> [Text under study]
•••

Los Angeles Unleashes 'Shade Balls' To Protect Reservoir Water Quality
(SOUNDBITE OF ARCHIVED RECORDING)
UNIDENTIFIED MAN: Shade balls away.
ROBERT SIEGEL, HOST:
Thousands of plastic balls splashing into the Los Angeles reservoir - they are a small share of nearly 100 million of them floating, covering the reservoir's surface. The release of these shade balls was, in a sense, federally mandated. Richard Harasick is director of water operation at the Los Angeles Department of Water and Power. He joins me now to explain. Welcome to the program.
RICHARD HARASICK: Glad to be here.
SIEGEL: Ninety-six million shiny black balls now covering the surface of the Los Angeles reservoir - explain the reason for it.
HARASICK: This is one of our largest - this is our largest reservoir in our system. And these small plastic shade balls protect the water quality by preventing sunlight-triggered chemical reactions that occur, and they deter birds and other wildlife and protect the water from producing disinfection byproducts.

•••

> [Supplied information]
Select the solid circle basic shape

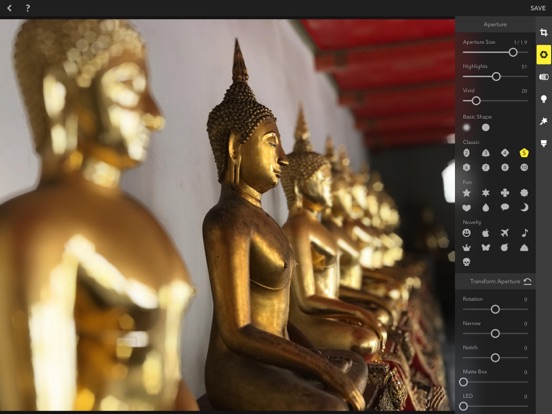pyautogui.click(x=485, y=127)

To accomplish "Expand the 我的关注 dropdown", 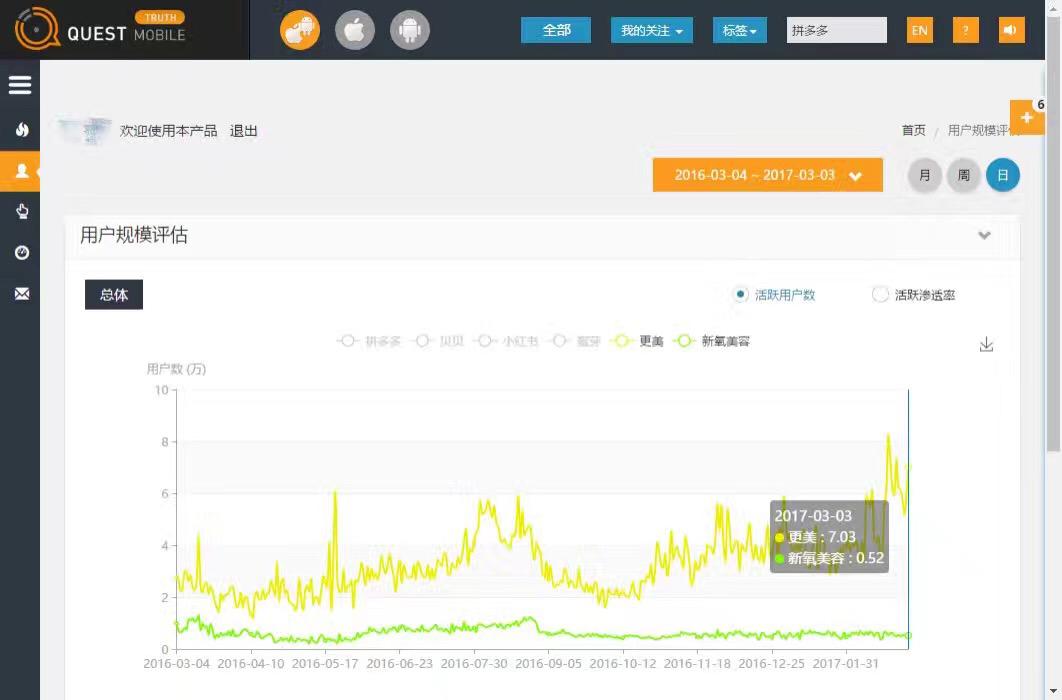I will (x=651, y=31).
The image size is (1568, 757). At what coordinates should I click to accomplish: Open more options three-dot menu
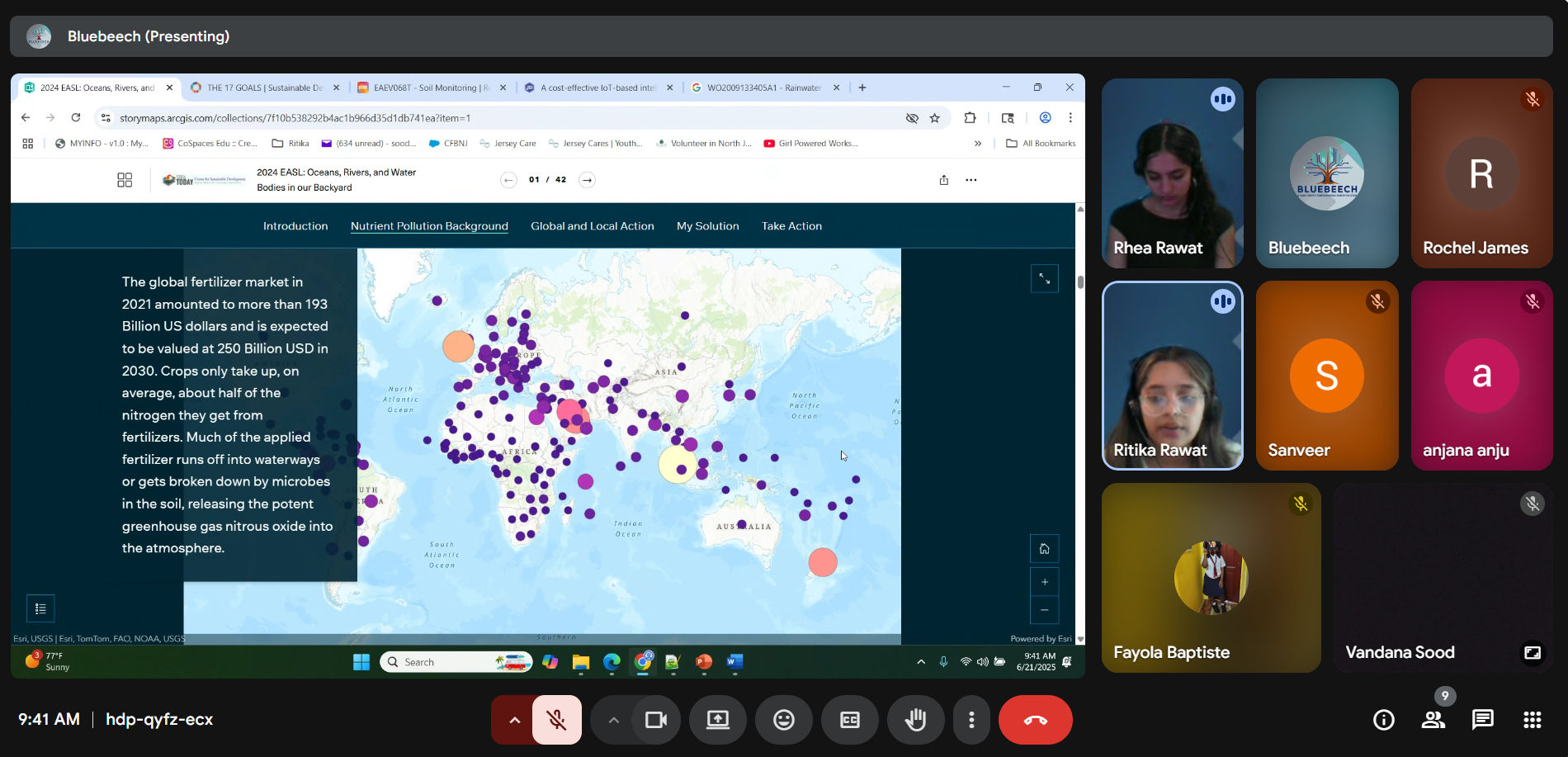click(971, 720)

•••

> [Your tasks]
a. In the shade balls transcript, what position does Richard Harasick hold?
b. Decide whether each statement agrees with the shade balls transcript: (i) The reservoir covered by the balls is the largest in its system. (ii) The shade balls are white. (iii) The balls attract birds to the water.
The entries have no connection to the shade balls transcript.

> [Answers by task]
a. He is director of water operation at the Los Angeles Department of Water and Power.

b.
(i) Yes: "this is our largest reservoir in our system."
(ii) No: "Ninety-six million shiny black balls now covering the surface of the Los Angeles reservoir"
(iii) No: "they deter birds and other wildlife"